• AIM OF THE TASK
Recast the lines of the rows below as a Markdown table with two columns, "Number" for the row number and "Line" for the line itself, leaving out blank lines and omitting the pictures.

(Item position rows)
····················

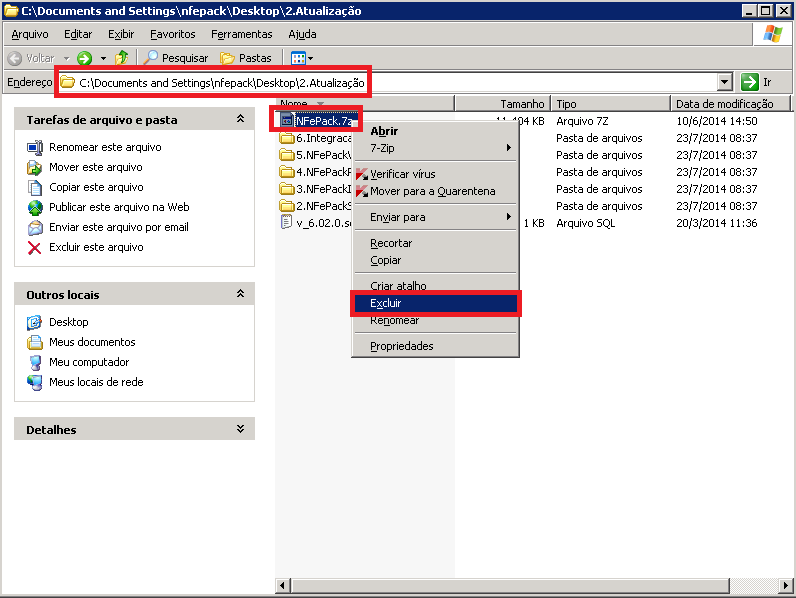Viewport: 796px width, 598px height.
Task: Open Meu computador in Outros locais
Action: (x=88, y=362)
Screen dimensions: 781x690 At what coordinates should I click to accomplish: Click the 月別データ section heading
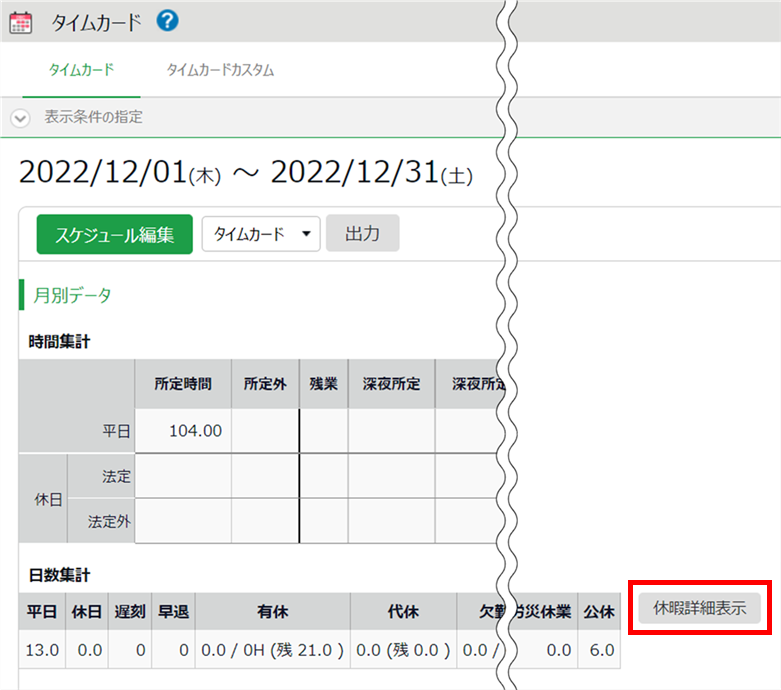click(x=74, y=295)
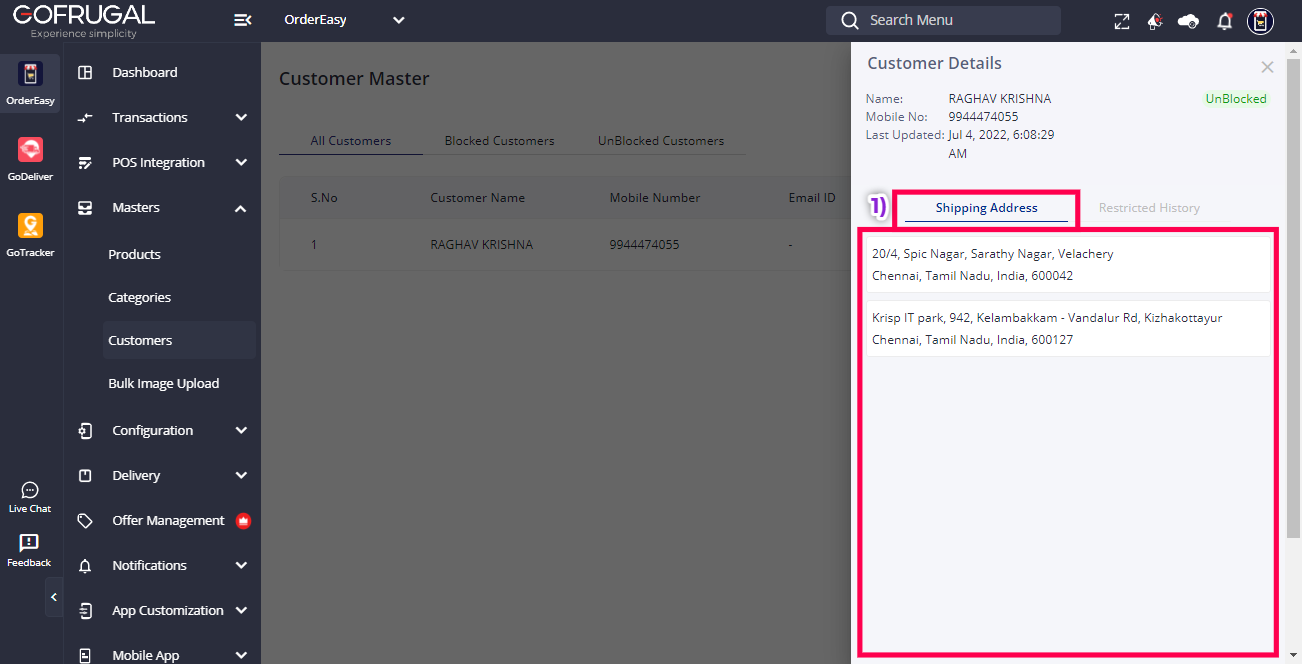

····················

• CORRECT ANSWER
| Number | Line |
|---|---|
| 1 | Viewport: 796px width, 598px height. |
| 2 | Task: Open Meu computador in Outros locais |
| 3 | Action: (x=88, y=362) |
| 4 | Screen dimensions: 781x690 At what coordinates should I click to accomplish: Click the 月別データ section heading |
| 5 | click(x=74, y=295) |